All Superinterfaces:: Serializable

public interface ActivationFunction extends Serializable

The activation function in hidden layers.

Method Summary

Modifier and Type

Method

Description

void

f(Vector x)

The output function.

void

g(Vector g, Vector y)

The gradient function.

static ActivationFunction

leaky()

The leaky rectifier activation function max(x, 0.01x).

static ActivationFunction

leaky(double a)

The leaky rectifier activation function max(x, ax) where 0 <= a < 1.

static ActivationFunction

linear()

Linear/Identity activation function.

String

name()

Returns the name of activation function.

static ActivationFunction

rectifier()

The rectifier activation function max(0, x).

static ActivationFunction

sigmoid()

Logistic sigmoid function: sigmoid(v)=1/(1+exp(-v)).

static ActivationFunction

tanh()

Hyperbolic tangent activation function.

Method Details
- name
  
  String name()
  
  Returns the name of activation function.
  
  Returns:
  
  the name of activation function.
- f
  
  void f(Vector x)
  
  The output function.
  
  Parameters:
  
  x - the input vector.
- g
  
  void g(Vector g, Vector y)
  
  The gradient function.
  
  Parameters:
  
  g - the gradient vector.

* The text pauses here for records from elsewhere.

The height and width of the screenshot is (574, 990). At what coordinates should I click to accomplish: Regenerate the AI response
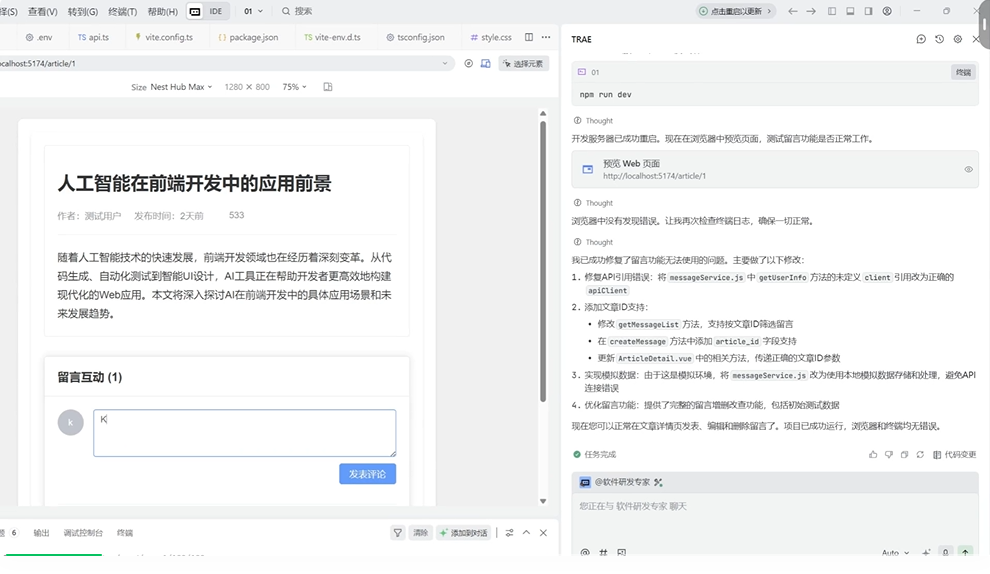point(920,454)
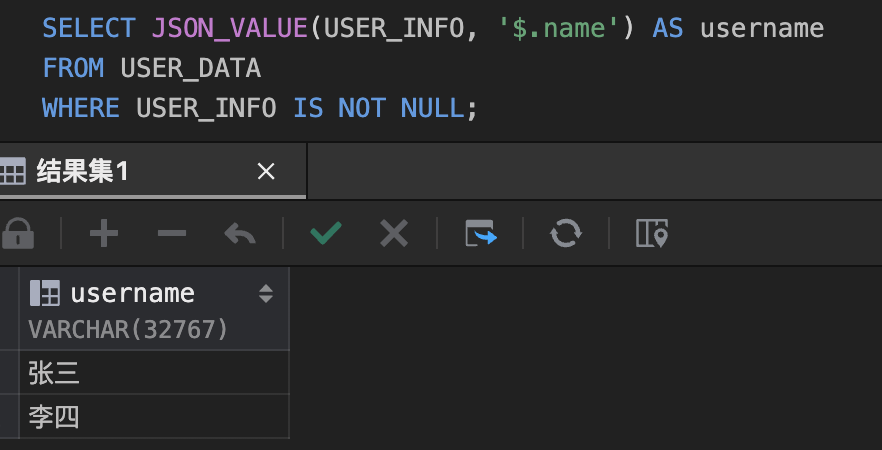Switch to the 结果集1 tab
The image size is (882, 450).
click(x=83, y=172)
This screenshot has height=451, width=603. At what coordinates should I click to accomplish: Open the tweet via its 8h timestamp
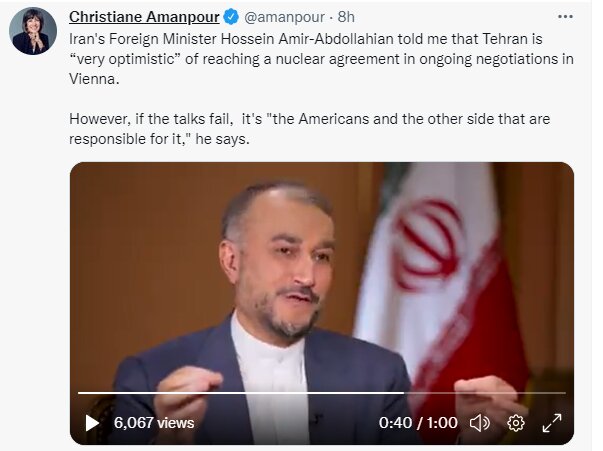[x=346, y=17]
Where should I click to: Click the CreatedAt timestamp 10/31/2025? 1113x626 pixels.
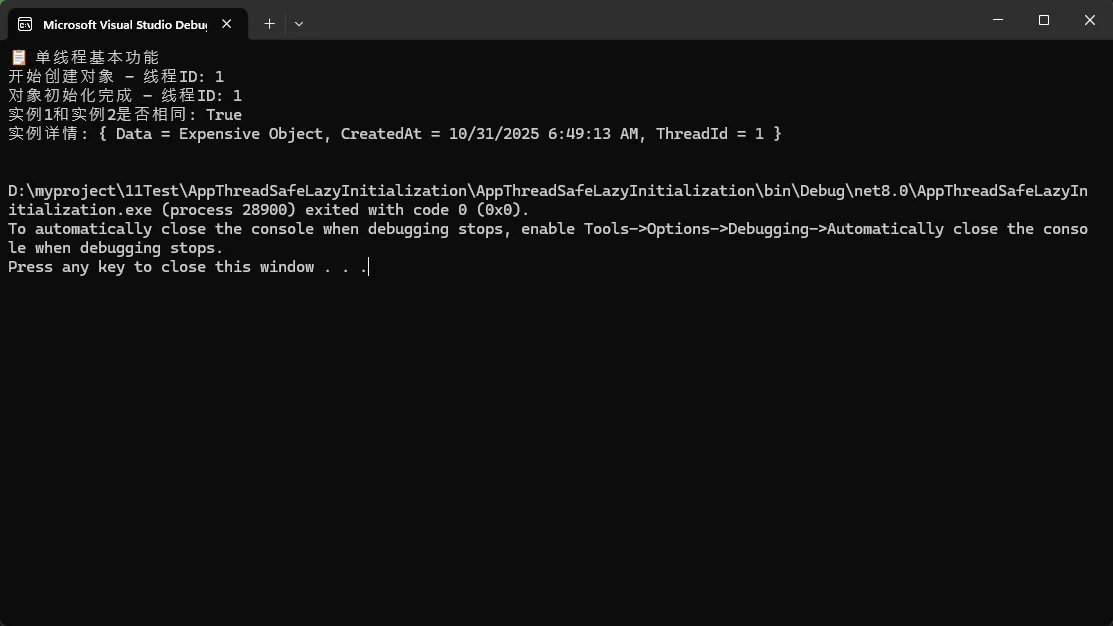click(490, 134)
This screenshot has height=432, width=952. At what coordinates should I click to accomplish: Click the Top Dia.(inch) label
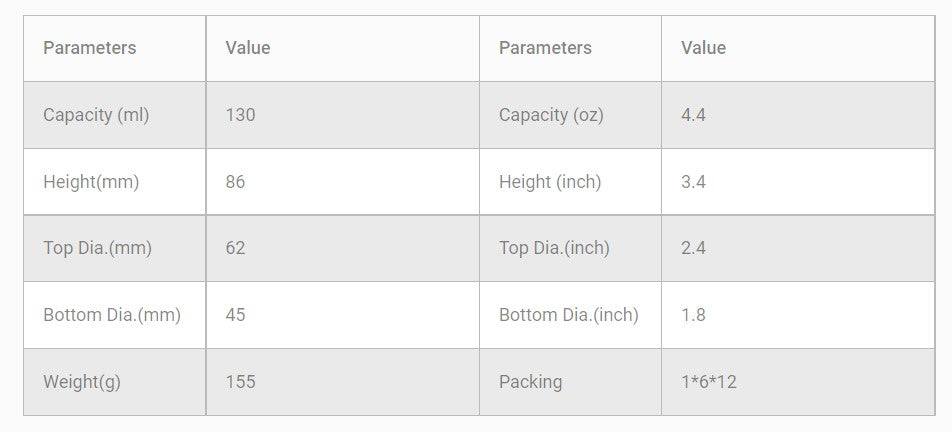[x=554, y=248]
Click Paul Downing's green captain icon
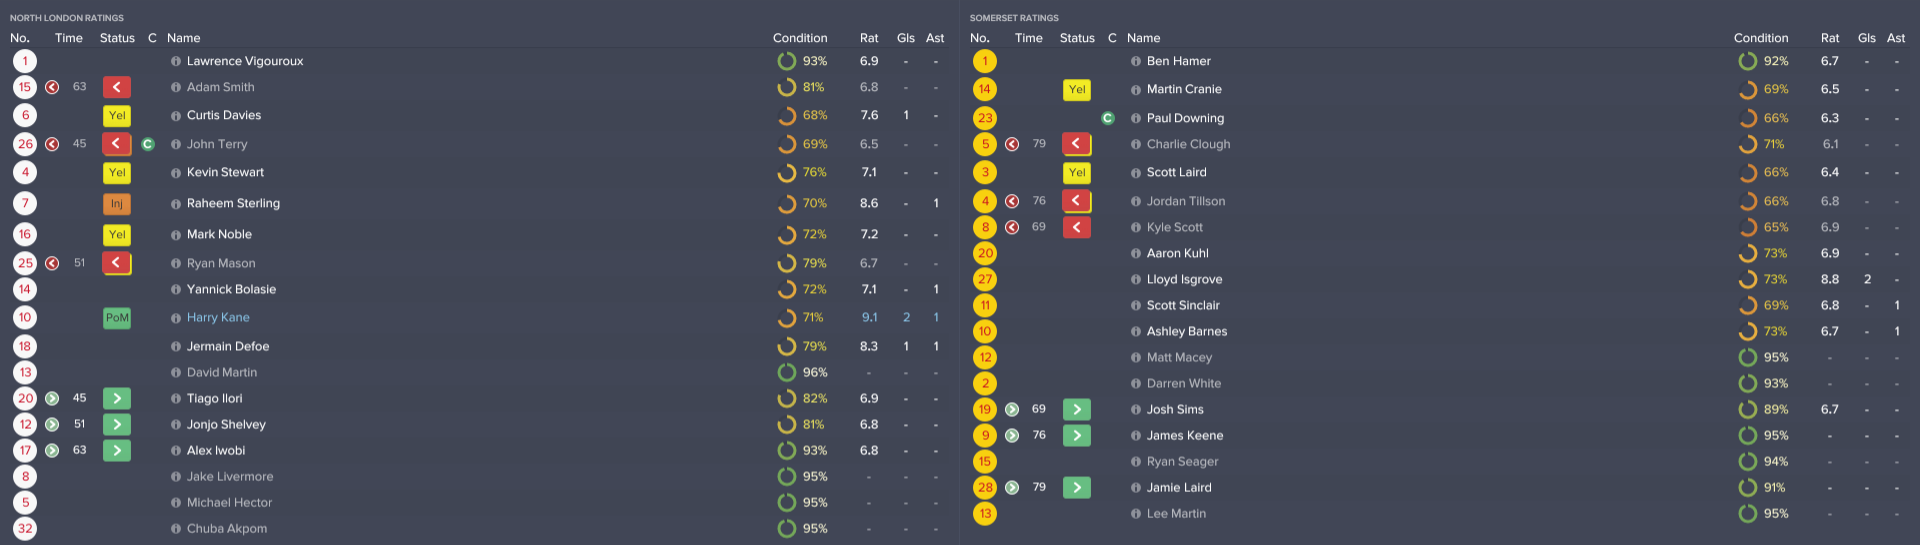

On input, it holds W'*g, where W and g are the weight matrix and gradient of upper layer, respectively. On output, it is the gradient of this layer.
  
  y - the output vector.
- linear
  
  static ActivationFunction linear()
  
  Linear/Identity activation function.
  
  Returns:
  
  the linear activation function.
- rectifier
  
  static ActivationFunction rectifier()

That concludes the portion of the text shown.